■ Assignment ■
Say how many lines below contain the word "Given". The number is the entire reply.

[Dataset entries]
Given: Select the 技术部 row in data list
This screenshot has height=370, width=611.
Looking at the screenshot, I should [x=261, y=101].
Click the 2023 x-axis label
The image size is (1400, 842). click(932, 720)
--
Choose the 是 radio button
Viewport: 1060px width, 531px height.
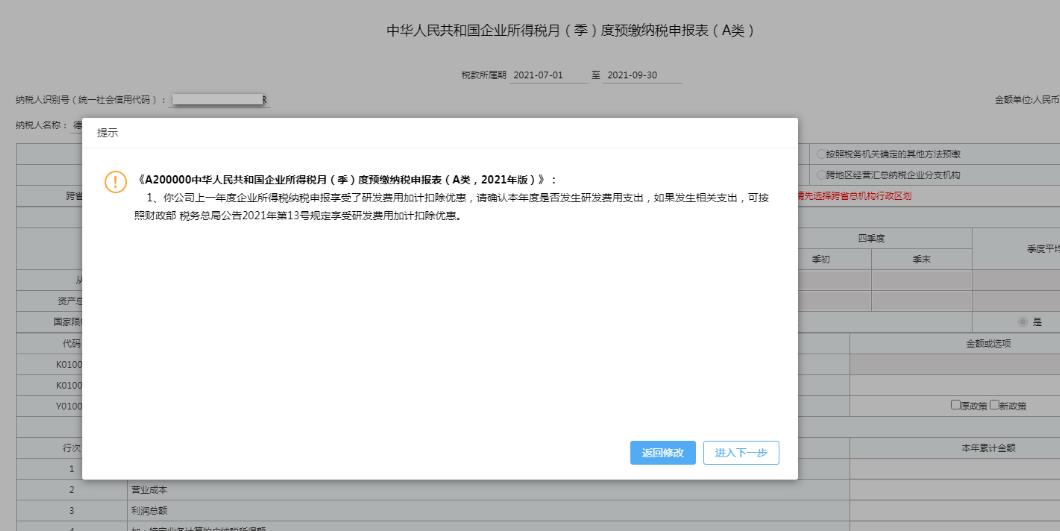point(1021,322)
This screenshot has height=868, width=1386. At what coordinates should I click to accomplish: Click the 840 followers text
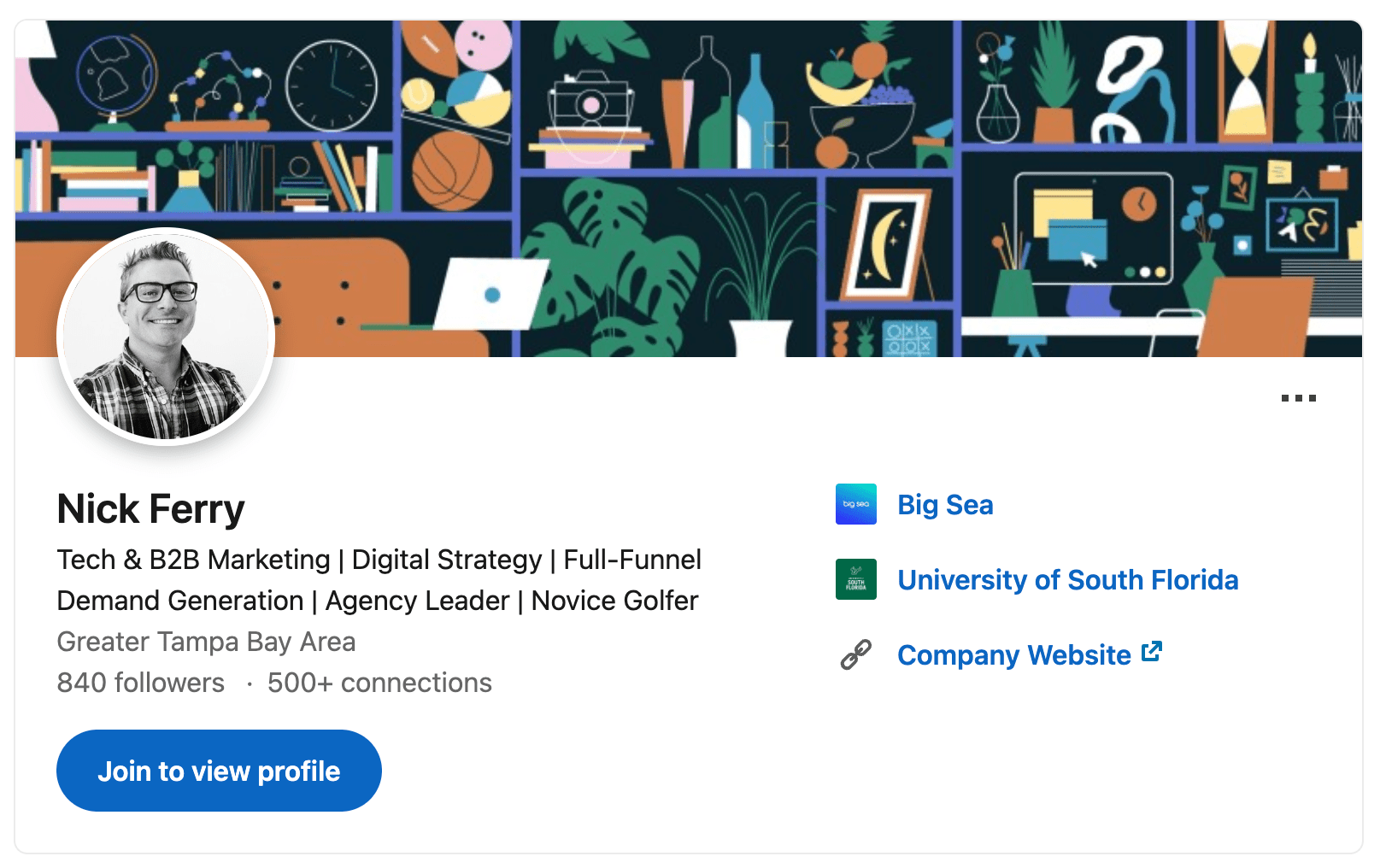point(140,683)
--
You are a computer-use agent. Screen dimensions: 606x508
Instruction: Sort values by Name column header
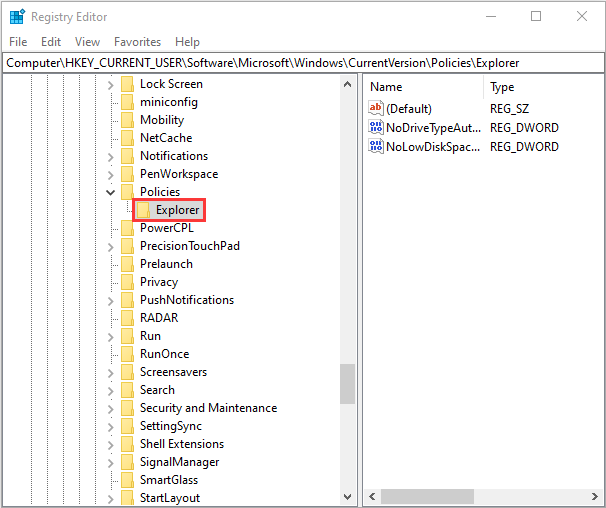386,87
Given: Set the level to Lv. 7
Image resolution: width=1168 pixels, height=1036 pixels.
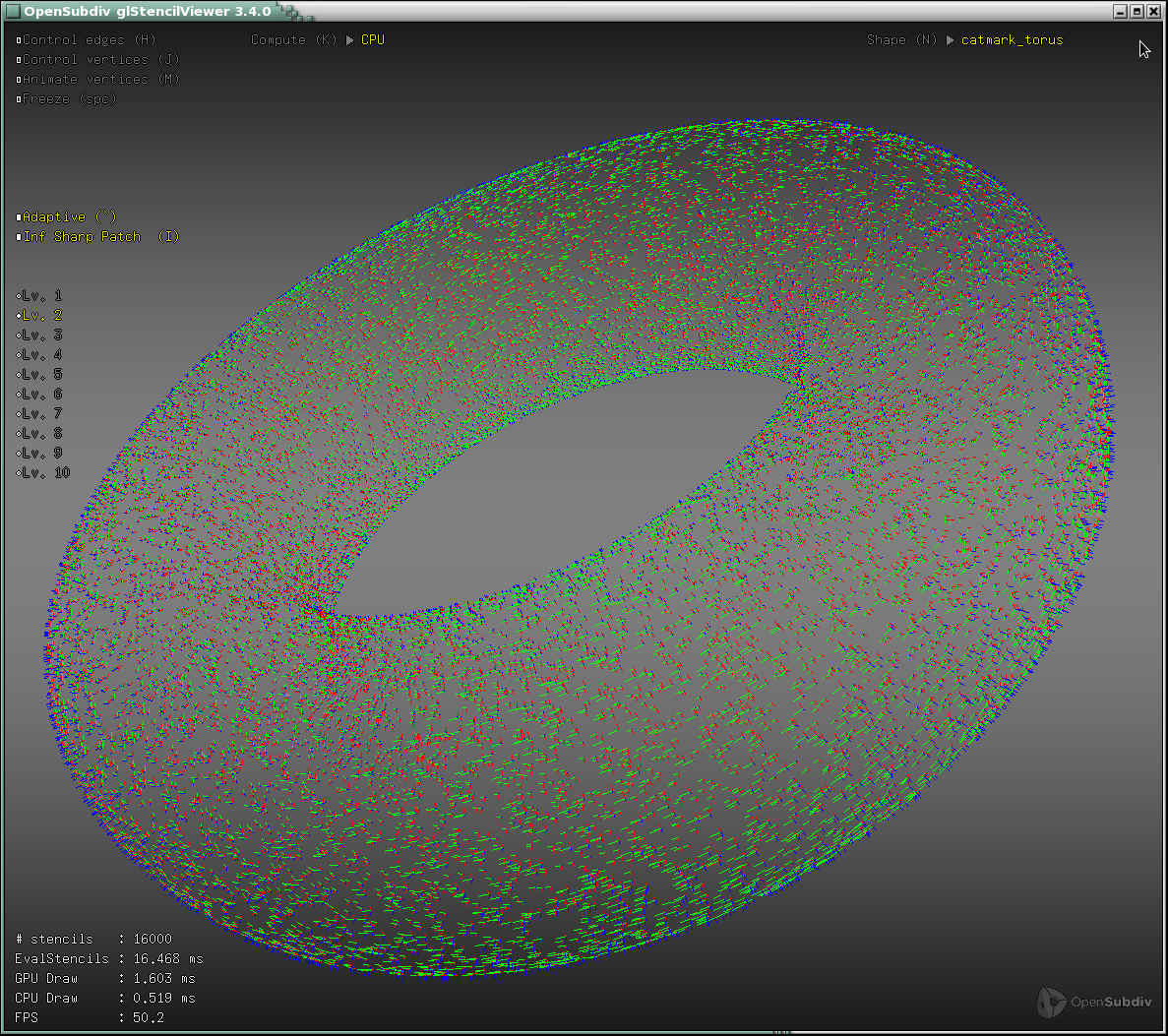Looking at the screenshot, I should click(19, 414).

■ Problem solution ■
2